A Humanidade (o sujeito poético e os outros)

  • Síntese: A “humanidade” é vista como uma Fénix (“ave de fogo”) que diária e harmoniosamente conclui de madrugada um ciclo de trabalho, retomando de seguida a construção do mundo.

 

Identificação dos recursos expressivos do poema e explicitação da sua expressividade:

O poema apresenta um forte investimento na linguagem poética, desde logo através de vários recursos expressivos. Assim, no primeiro parágrafo, o “coração” – símbolo e metáfora do sentimento – surge personificado de modo a realçar a tranquilidade do sujeito poético por ter concluído o seu período de trabalho. Esta alusão expressiva ao coração, que liga o estado de «alegria» e de «harmonia», pode também ser entendida como uma sinédoque usada pelo sujeito poético para se referir a si próprio.

Embora, convencionalmente, o sentimento (“coração”) e o saber (“sei”) surjam antiteticamente na literatura, aqui parecem convergir, visto que o sentimento de serenidade mantém-se, mesmo com o saber de experiência feito de que a criação artística é uma “alegria” que “se reconstrói e continua”, isto é, o sujeito poético está consciente de que as palavras, enquanto matéria-prima, podem, jornada após jornada, ser novamente trabalhadas na (re)construção  da obra de arte de que é exemplo o “livro” que o sujeito poético escreve.

A metáfora está também presente na expressão «os construtores terrenos», isto é, os trabalhadores terrenos/da terra (operários ou lavradores) que ele sente / ouve passar no exterior.

Na penúltima frase, há a comparação entre a ida da multidão para a rua e o curso “lento e irrevogável” (dupla adjetivação) do rio que aponta para a inevitabilidade das ações em questão.

Na última frase, está presente uma metáfora, “ave de fogo”, que remete para a simbologia da Fénix – tal como a Fénix tem a capacidade de renascer das cinzas, também a humanidade tem a capacidade de reconstruir a harmonia, no início de cada dia. (Marques: 2013, 271)
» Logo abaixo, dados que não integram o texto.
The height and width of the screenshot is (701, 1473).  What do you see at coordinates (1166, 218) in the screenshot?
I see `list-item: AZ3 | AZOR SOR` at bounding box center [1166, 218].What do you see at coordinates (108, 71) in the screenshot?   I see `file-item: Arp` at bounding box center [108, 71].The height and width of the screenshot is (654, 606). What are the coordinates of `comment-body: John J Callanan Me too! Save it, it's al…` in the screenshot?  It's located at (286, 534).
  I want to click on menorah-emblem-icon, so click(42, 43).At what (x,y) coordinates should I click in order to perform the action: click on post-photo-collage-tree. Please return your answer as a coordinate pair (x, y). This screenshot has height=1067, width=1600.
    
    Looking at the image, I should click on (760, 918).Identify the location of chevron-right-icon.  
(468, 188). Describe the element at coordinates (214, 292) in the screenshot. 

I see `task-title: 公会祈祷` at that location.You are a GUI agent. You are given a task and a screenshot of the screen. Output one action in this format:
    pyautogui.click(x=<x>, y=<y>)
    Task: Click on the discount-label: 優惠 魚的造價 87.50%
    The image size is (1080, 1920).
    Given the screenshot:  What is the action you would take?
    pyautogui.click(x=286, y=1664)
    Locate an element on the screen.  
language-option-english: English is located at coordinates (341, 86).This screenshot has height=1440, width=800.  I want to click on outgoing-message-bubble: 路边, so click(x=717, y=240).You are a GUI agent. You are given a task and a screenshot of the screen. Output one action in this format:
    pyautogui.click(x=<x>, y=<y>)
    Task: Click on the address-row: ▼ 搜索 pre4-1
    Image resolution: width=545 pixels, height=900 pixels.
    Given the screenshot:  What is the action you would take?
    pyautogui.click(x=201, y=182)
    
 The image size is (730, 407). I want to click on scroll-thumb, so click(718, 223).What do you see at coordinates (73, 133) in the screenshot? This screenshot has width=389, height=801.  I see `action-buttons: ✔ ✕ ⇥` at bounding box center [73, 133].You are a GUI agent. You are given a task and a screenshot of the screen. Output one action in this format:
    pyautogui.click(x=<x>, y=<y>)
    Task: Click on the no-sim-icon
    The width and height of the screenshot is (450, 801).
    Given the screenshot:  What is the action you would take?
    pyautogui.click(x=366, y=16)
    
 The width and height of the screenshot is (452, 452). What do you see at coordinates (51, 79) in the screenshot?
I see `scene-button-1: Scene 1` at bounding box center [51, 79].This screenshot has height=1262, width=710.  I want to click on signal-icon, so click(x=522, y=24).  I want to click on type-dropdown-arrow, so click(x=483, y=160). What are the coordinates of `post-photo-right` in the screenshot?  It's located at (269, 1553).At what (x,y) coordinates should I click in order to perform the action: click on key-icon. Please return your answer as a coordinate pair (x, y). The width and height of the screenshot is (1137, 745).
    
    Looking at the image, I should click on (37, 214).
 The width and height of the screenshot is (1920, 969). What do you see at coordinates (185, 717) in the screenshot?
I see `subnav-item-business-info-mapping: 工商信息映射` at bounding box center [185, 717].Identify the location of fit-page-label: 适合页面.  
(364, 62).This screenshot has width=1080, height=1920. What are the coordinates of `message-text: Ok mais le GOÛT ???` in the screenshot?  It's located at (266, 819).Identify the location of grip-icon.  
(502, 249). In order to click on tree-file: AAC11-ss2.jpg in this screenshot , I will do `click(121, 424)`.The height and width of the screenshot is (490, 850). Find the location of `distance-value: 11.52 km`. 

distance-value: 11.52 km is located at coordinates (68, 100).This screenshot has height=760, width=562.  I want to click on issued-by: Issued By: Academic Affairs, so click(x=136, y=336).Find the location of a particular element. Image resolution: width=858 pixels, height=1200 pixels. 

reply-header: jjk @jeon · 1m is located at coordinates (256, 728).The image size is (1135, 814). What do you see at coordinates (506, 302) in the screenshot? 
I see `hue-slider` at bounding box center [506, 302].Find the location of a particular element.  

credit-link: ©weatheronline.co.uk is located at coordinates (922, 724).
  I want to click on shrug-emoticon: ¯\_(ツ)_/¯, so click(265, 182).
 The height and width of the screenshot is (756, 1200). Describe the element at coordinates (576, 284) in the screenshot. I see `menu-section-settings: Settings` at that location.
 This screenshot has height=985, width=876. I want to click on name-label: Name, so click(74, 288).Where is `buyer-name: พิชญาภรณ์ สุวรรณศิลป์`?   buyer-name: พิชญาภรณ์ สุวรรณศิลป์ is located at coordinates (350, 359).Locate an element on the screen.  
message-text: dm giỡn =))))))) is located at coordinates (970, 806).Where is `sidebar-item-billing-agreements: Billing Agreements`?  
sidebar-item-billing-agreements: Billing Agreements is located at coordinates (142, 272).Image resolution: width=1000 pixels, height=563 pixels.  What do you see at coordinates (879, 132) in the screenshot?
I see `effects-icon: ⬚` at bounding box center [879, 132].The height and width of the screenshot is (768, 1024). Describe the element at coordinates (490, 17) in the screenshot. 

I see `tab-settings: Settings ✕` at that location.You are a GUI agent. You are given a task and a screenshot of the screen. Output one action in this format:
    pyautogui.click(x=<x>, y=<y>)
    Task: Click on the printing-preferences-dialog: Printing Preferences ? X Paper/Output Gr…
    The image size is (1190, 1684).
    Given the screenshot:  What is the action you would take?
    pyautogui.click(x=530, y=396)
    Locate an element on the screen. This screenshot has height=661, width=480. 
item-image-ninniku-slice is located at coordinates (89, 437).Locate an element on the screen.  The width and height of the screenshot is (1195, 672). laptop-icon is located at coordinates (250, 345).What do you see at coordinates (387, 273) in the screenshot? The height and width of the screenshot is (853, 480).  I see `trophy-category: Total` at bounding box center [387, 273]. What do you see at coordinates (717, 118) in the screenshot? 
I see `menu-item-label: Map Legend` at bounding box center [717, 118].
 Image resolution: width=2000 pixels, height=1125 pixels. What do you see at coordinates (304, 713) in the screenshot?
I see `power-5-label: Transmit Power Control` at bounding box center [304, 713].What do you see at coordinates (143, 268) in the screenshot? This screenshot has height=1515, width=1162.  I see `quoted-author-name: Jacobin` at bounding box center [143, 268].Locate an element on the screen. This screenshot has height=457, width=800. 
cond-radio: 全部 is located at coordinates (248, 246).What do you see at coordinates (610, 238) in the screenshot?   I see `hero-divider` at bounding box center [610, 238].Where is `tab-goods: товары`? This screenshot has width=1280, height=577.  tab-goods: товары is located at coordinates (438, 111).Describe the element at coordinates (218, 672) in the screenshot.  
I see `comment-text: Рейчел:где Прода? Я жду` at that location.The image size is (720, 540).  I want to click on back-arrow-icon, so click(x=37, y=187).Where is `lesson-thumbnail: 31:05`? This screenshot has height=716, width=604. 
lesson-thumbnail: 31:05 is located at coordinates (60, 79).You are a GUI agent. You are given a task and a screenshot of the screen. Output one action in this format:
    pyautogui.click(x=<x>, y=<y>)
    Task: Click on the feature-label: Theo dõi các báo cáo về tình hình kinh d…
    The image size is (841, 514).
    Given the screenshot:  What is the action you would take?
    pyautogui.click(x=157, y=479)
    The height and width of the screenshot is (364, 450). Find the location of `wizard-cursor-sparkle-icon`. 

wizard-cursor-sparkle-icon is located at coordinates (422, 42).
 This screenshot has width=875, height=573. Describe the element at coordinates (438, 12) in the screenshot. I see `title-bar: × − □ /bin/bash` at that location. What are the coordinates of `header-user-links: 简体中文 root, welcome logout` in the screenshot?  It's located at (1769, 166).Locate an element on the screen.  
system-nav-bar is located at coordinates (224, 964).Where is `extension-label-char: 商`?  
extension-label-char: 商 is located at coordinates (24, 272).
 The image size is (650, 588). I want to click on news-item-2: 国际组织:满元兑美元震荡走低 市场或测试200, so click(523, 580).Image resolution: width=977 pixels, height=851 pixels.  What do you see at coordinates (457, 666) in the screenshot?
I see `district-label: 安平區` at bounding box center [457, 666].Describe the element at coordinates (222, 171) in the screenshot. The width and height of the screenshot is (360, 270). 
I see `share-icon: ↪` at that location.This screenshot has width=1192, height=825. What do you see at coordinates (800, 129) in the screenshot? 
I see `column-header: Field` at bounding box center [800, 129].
Existe ainda uma comparação entre a ave de fogo e a harmonia (a harmonia […] parece de repente uma ave de fogo”), transmitindo o caráter repentino, intenso, quase mágico, da revelação da harmonia: a ave passa rapidamente – “de repente” –, de forma intensa, qual labareda – “ave de fogo” –, sendo que a ave de fogo é um ser imaginário, fantástico. (Amaro: 2013)

“Como um rio lento” assim é, diríamos, o ritmo tendencialmente lento do poema que o espraiar das frases permite.